AI is the science of making machines smart. To avoid any confusion over the terms used when discussing this technology it’s useful to remember that “machine learning” is not quite the same thing: it’s a branch of AI where a programme will identify patterns, learn from data and make decisions (or reach outputs). The computer then continues to gain knowledge to improve processes and run tasks more efficiently (think about your Amazon Alexa at home getting to know your preferences more and more accurately).
Using AI in recruitment
AI tools can help HR teams during the recruitment process, by shortlisting candidates and even conducting video interviews. However, these tools are only as good as their human inputs, however, and if the data inputted is skewed or has a particular bias, the tool may not know any better than to penalise traits in candidates’ applications which the employer had not anticipated or intended.

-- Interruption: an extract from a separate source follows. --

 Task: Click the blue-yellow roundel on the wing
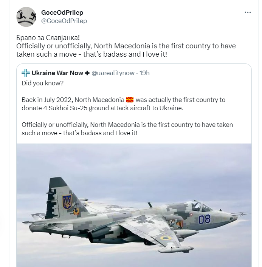(165, 238)
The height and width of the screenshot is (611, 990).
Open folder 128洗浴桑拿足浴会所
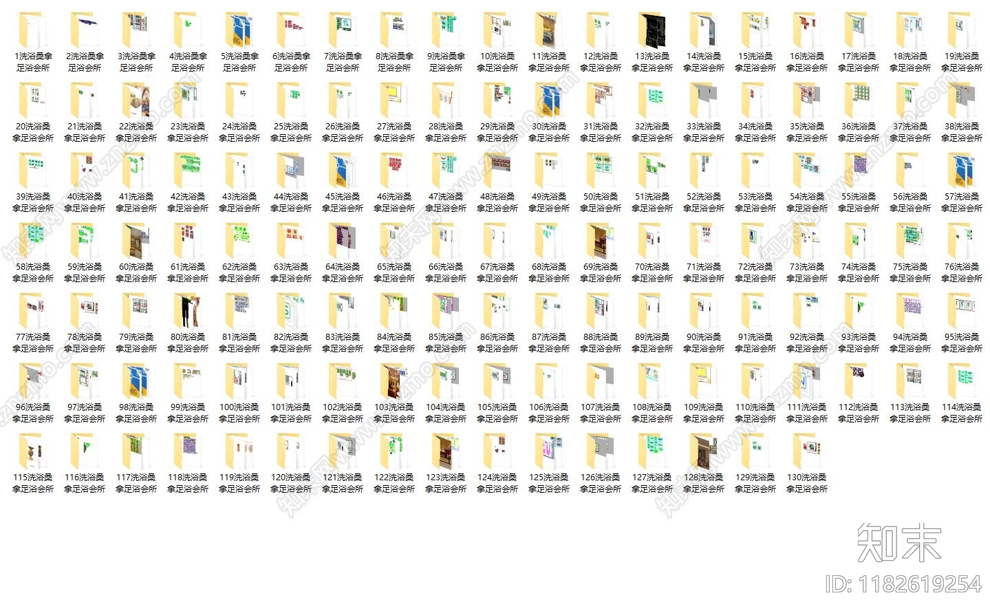704,464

For example, if an employer gathers copies of past successful CVs and uses this data to target who are likely to be successful candidates – if past hiring practice was to hire mostly men, it’s likely the AI tool will flag CVs of anyone who is not a man as undesirable. Indeed, Amazon had this exact problem and had to scrap the use of the AI tool in question 2018.
To mitigate the risk of discriminatory recruitment practices, employers should:
- Ask lots of questions – before employers buy any AI software, they should ask the developers what is in the data set and how the tool works, whether any measures have been taken to prevent discrimination (for example, consultation with a diversity consultant/having a diverse team of developers) and whether the developer can give any references from similar employers who have bought their tool.
- Test – testing the product alongside implementing it; for example, by testing a sample of the live data to check what the results would be if the process had been carried out manually, which could help when defending allegations of unfairness and discrimination. This will help show that the results would have been the same or similar even if the AI tool had not been used.
- Carry out a pre-emptive equality impact assessment – there is no legislation requiring this for private sector employers but doing so would involve identifying any negative impact the proposed AI may have on certain groups, taking action to redress them or alternatively explaining why the employer has chosen to go ahead.
With working remotely now the norm, employers are increasingly using AI tools to monitor employees during the working day to measure productivity and performance, use of social media or to prevent the loss of confidential information. However, employees have a reasonable expectation of privacy in the workplace and so monitoring employees in this way can create both legal and employee relations risks if an employer’s behaviour is not reasonable and proportionate. To mitigate these risks, employers could:
- Tell employees what they’re doing and set expectations – make sure any data privacy documentation and/or contractual documentation explains to employees the ways in which they will be monitored, what exactly will be monitored (for example, internet use, telephone) and the information relating to them which an employer will hold and for what purpose.
- Don’t monitor for the sake of it – employers shouldn’t collect more information than is reasonably necessary. For example, a tool that monitors an employee’s every key stroke and mouse movements or switches on webcams is very likely to be excessive.
- Carry out an impact assessment – if employers are going to monitor on a large scale, they will need to carry out and document a data protection impact assessment.
- Question the data – employers should consider individual employee circumstances and not take the AI tool’s recommendations at face value. For example, there may be a reason why someone has been less productive on a certain day or at certain times of day – childcare responsibilities for example – and employers should be wary of not indirectly discriminating against employees.
If employers are carrying out large-scale redundancy process where there is a need to interview large numbers of employees, there are AI tools that can conduct interviews to assess employees as part of the redundancy selection process.
Similar to when using AI for recruitment, a tool can be programmed to pick up on and rate more highly certain words. The issues here can arise if employers let the AI tool make decisions without a human element or understanding of how the tool has come to its decisions, and then have to defend unfair dismissal claims where the burden is on the employer to show that they dismissed for a fair reason, followed a fair process and that dismissal was a reasonable response in the circumstances.
Indeed, Estée Lauder had this problem recently when two make-up artists brought a claim and the employer was not able to adequately explain how the AI tool had come to the decision to make them redundant.
To best protect themselves, employers could:
- Keep a human element – managers need to be able to explain why an employee out of a pool is being made redundant and should be involved at all stages of the process. Think of the AI tool’s outputs as a suggestion rather than a definitive answer.
- Keep a paper trail – this is key! Document the results of any testing you carry out and keep record of any information you can glean from the AI developer of how the tool comes to decisions and the data set that is inputted.